#### [COMPLETE THE FOLLOWING]
1) List every step named in the Umbraco Cloud incident report under the heading "Follow Up".
2) Write the next part of the Umbraco Cloud incident report, starting after its last sentence.

All these issues were resolved in the planned emergency maintenance window starting 16:30 CET on March 1st. At 17:30 CET ~98% of sites were fully recovered as we continued to apply additional improvements to the platform.

The maintenance closed as planned at 22:30 CET on the 1st of March. We maintained the 24/7 alert status during the whole weekend to ensure that we were available for anyone who reached out, and continued work to ensure all affected sites were properly recovered.

The incident officially closed on March 2nd at 14:18. At this point all sites, with very few exceptions handled on a 1:1 basis, were concluded to be working as expected.

Root Cause

The root cause of all these challenges was a severe performance issue with several tables in a database central to the orchestration and health service that generally controls the state of Umbraco Cloud. These tables all contain data collected from our systems used for health checks, load balance decisions and other automatic infrastructure decisions.

Once we had the root cause identified we needed additional time to plan and test the effect of improvements that we expected to carry out during maintenance, both to ensure that it would have a positive impact but also to rule out any additional unwanted negative side effects.

During the maintenance window the database performance was corrected and a series of additional performance improvements were also carried out. This had the expected effect and finally resolved the issue.

Follow Up

Several steps are currently being carried out to improve the situation and prevent this type of incident in the future, including but not limited to:

Improved monitoring on central components of the orchestration service, including the database in question.

Full review of the database setup for additional performance gains, long term stability and better tolerance for failure.

A full review for performance and stability throughout Umbraco Cloud to limit the risk of another incident and limit the impact of any incidents that occurs in the future.

A full review of our ability to provide insights to the status of our system to our customers during an incident.

Timeline

We apologize for the inconveniences this incident has caused you and your customers. We want to underline that our work to ensure stable operations on Umbraco Cloud does not end with this update but is ongoing and of the highest priority to us.

CTO - Jacob Midtgaard-Olesen

Umbraco HQ

Posted Mar 11, 2019 - 11:20 CET

Resolved

Update March 2nd. 14:18 CET

Since Wednesday February 27th, 23:24 CET and until March 1st, 19:00 CET we have had multiple incidents taking customers Umbraco Cloud sites offline several times.

What did we do?
In short we stopped all other activities and everyone at Umbraco HQ joined in either directly contributing to solve the problem, or to get information out to the affected customers and helping them where possible.

Additionally we raised suppliers and external consultants to help ensure that no stones were left unturned in the process of solving the problems.

#### [DATA LISTING]
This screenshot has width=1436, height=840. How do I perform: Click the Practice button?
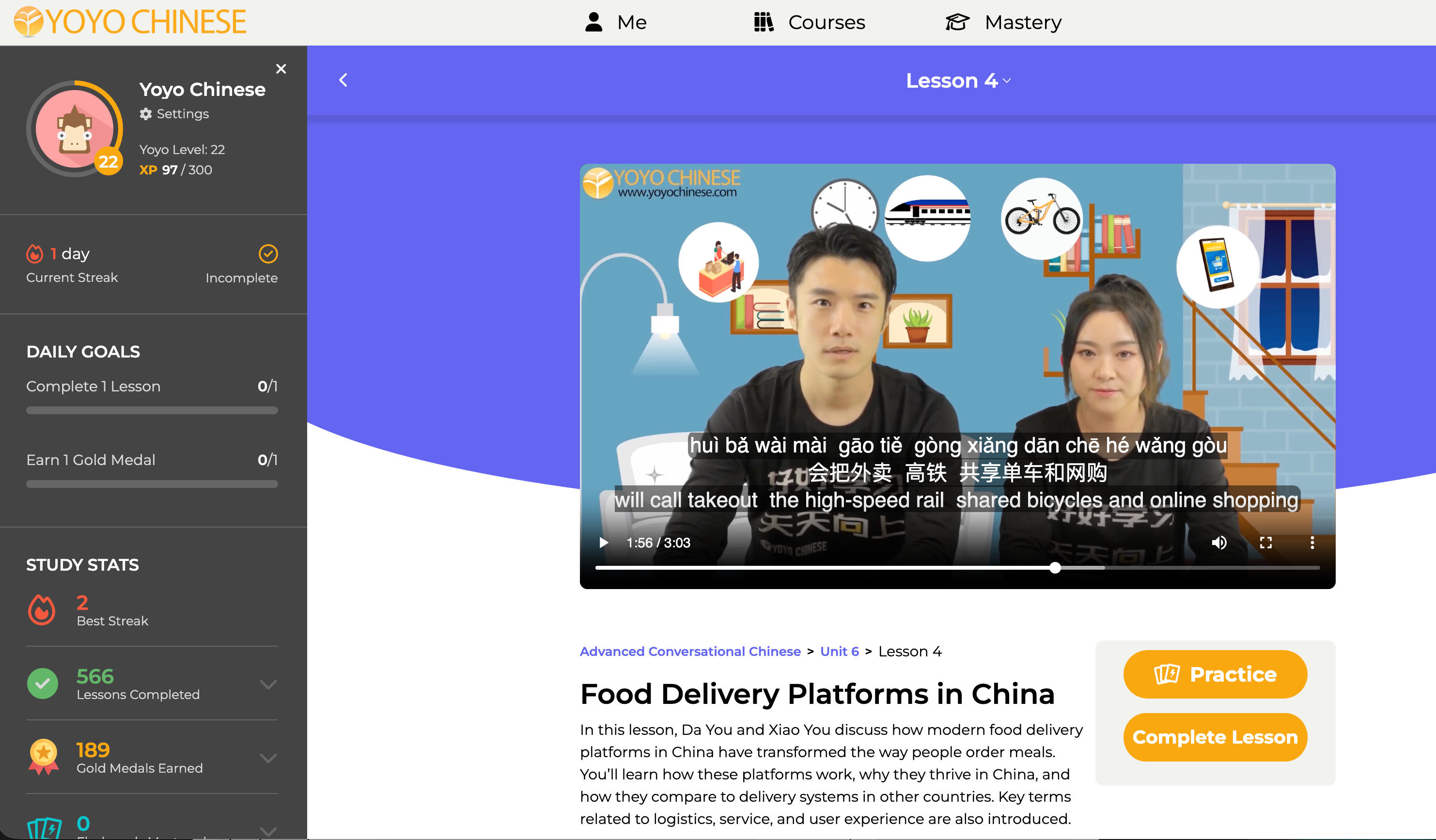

* * *

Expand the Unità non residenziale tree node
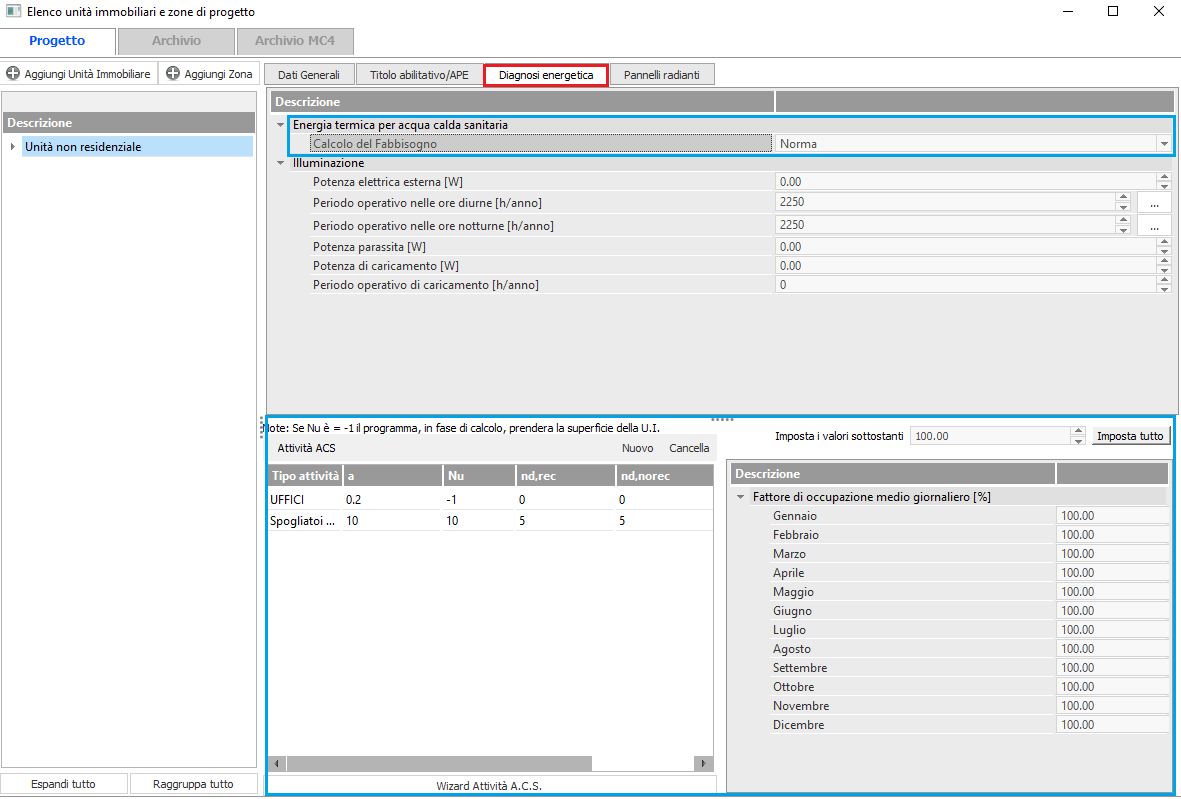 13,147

#### [TASK-BY-TASK OUTPUTS]
1)
- Improved monitoring on central components of the orchestration service, including the database in question.
- A full review of the database setup for additional performance gains, long-term stability and better tolerance for failure.
- A full review of performance and stability throughout Umbraco Cloud to limit the risk of another incident and the impact of any future incidents.
- A full review of the ability to give customers insight into the status of the system during an incident.

2)
A maintenance window was announced with short notice in order to allow us to do what was necessary in order to bring stability to the system.

Current status
Overall and since March 1st, 19:00 CET the system has been performing well and as prior to the incident, except for a few individual sites that has not been coming back online as expected. We have been working on those and they are now back in normal operations again.

We have seen individual sites being restarted due to balancing of the system. This is part of a normal situation.

Monitoring is heightened and we continue our extended monitoring and support throughout the weekend.

What’s next
Now the analysis will begin and we will be presenting a post-mortem in due course.

We will follow the status of the system closely hence we have increased our monitoring. This includes staff on duty around the clock.

Should you experience problems with your site, please reach out to our support at contact@umbraco.com. It is manned around the clock.

We apologize for the problems this incident have caused for you and your customers.

Best regards - The Umbraco HQ team

Posted Mar 02, 2019 - 14:18 CET

Monitoring

Update March 2nd. 11:55 CET

Operations have been stable since our last update and most sites are running as they should.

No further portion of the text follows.